Paper 2013/401

Functional Signatures and Pseudorandom Functions

Elette Boyle and Shafi Goldwasser and Ioana Ivan

Abstract

In this paper, we introduce two new cryptographic primitives: \emph{functional digital signatures} and \emph{functional pseudorandom functions}. In a functional signature scheme, in addition to a master signing key that can be used to sign any message, there are \emph{signing keys for a function} $f$, which allow one to sign any message in the range of $f$. As a special case, this implies the ability to generate keys for predicates $P$, which allow one to sign any message $m$, for which $P(m) = 1$. We show applications of functional signatures to constructing succinct non-interactive arguments and delegation schemes. We give several general constructions for this primitive based on different computational hardness assumptions, and describe the trade-offs between them in terms of the assumptions they require and the size of the signatures.

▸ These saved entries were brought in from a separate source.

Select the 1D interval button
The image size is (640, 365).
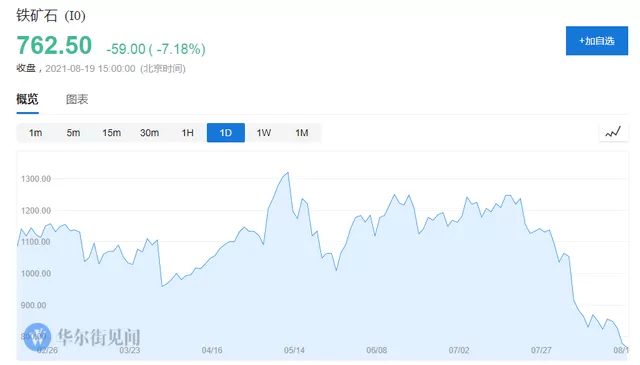226,133
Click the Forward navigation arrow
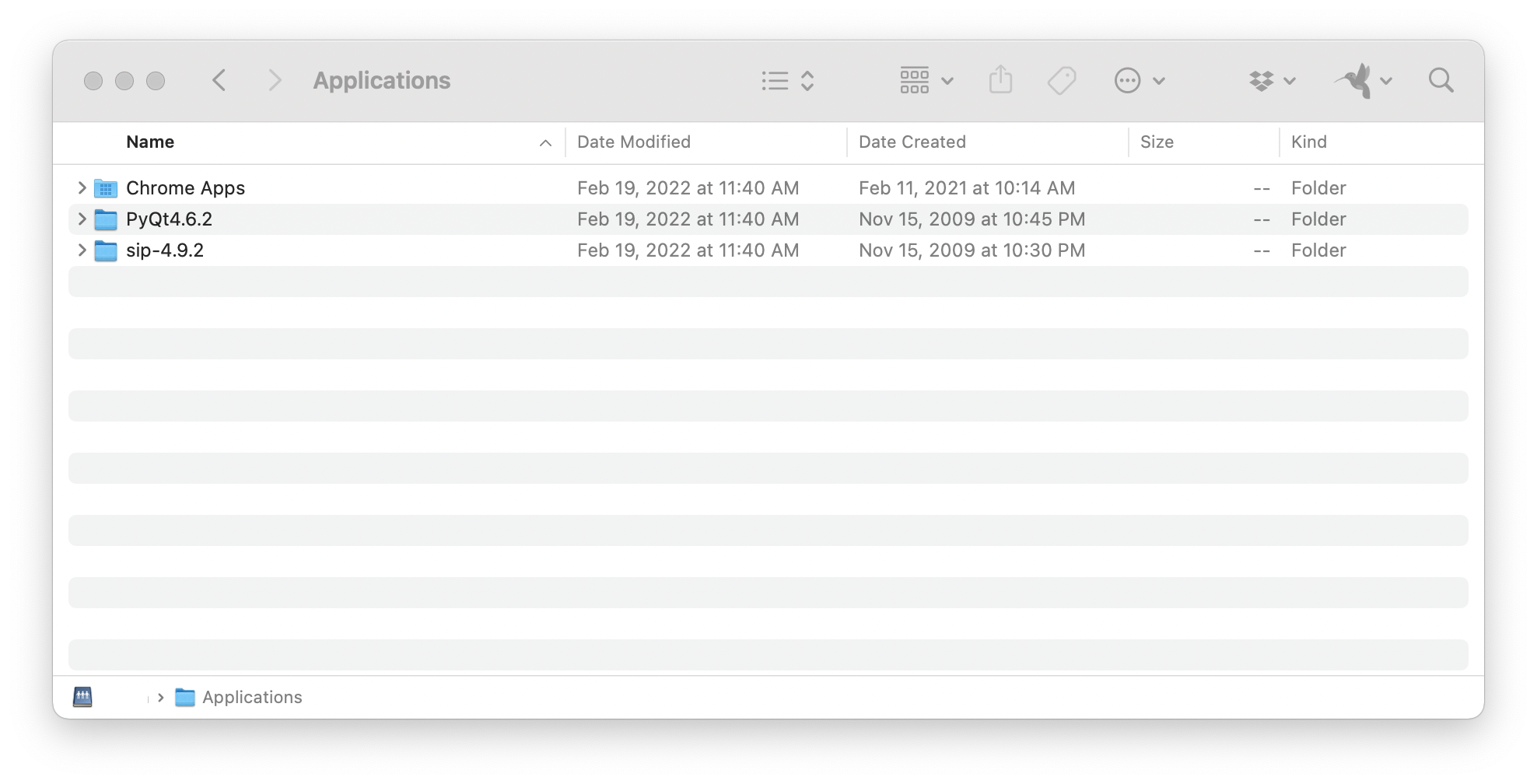Screen dimensions: 1537x784 (x=274, y=80)
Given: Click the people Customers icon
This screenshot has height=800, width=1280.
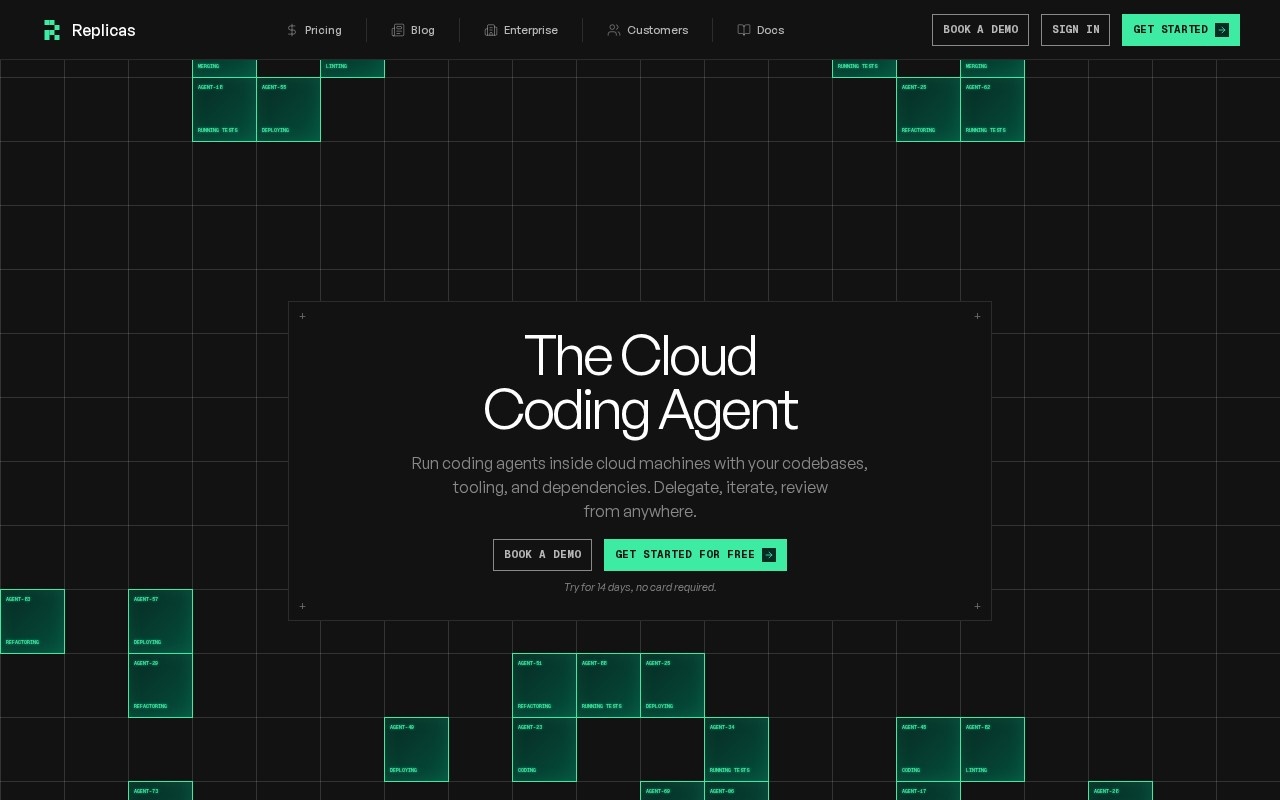Looking at the screenshot, I should 614,30.
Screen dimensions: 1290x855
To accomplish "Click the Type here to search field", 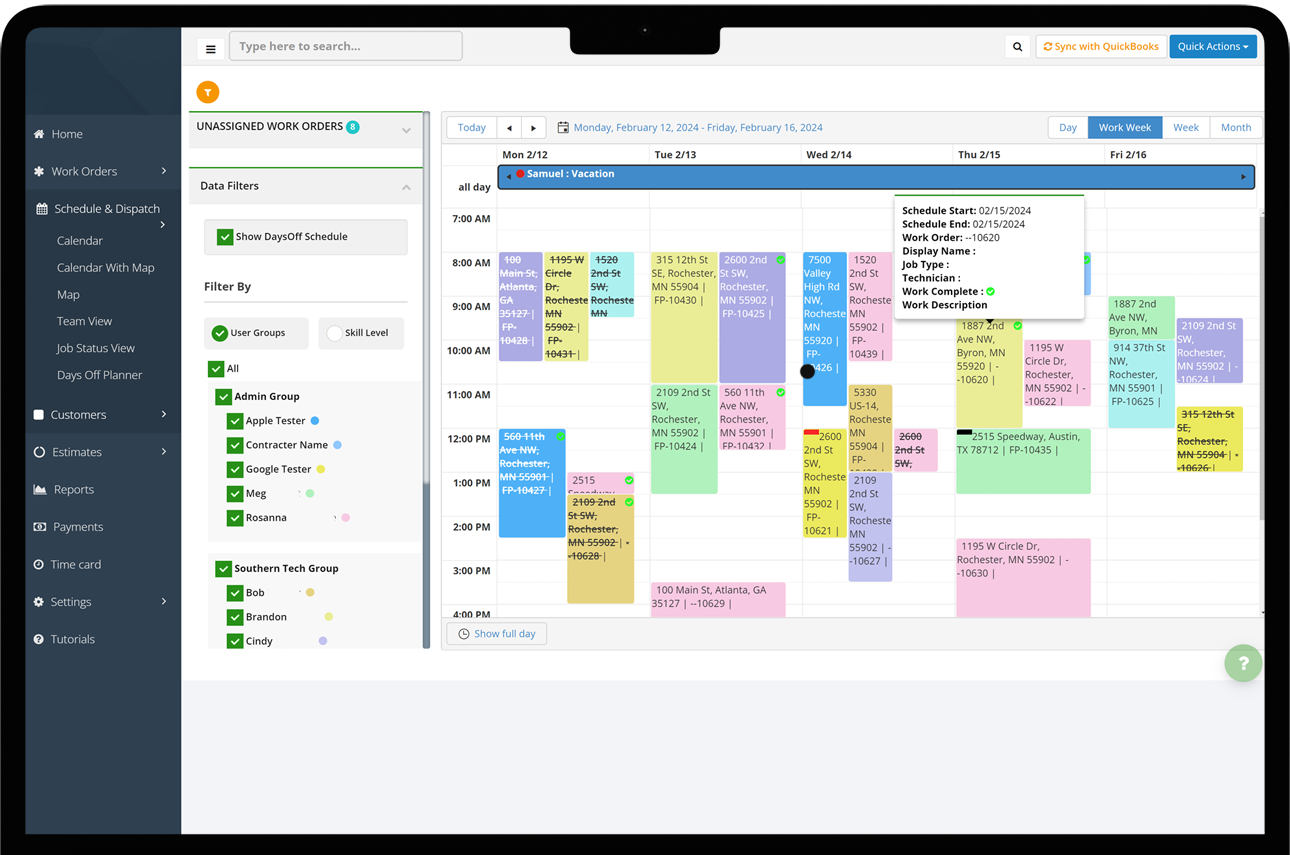I will 345,46.
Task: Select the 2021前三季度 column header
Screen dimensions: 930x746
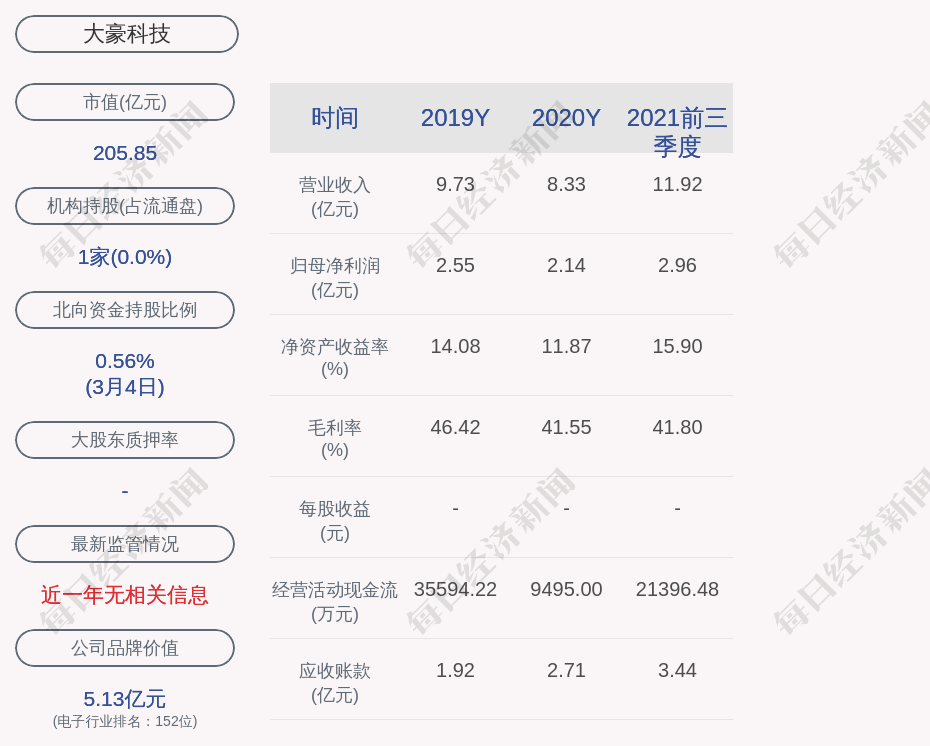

In a functional pseudorandom function, in addition to a master secret key that can be used to evaluate the pseudorandom function $F$ on any point in the domain, there are additional \emph{secret keys for a function} $f$, which allow one to evaluate $F$ on any $y$ for which there exists an $x$ such that $f(x)=y$. As a special case, this implies \emph{pseudorandom functions with selective access}, where one can delegate the ability to evaluate the pseudorandom function on inputs $y$ for which a predicate $P(y)=1$ holds. We define and provide a sample construction of a functional pseudorandom function family for prefix-fixing functions.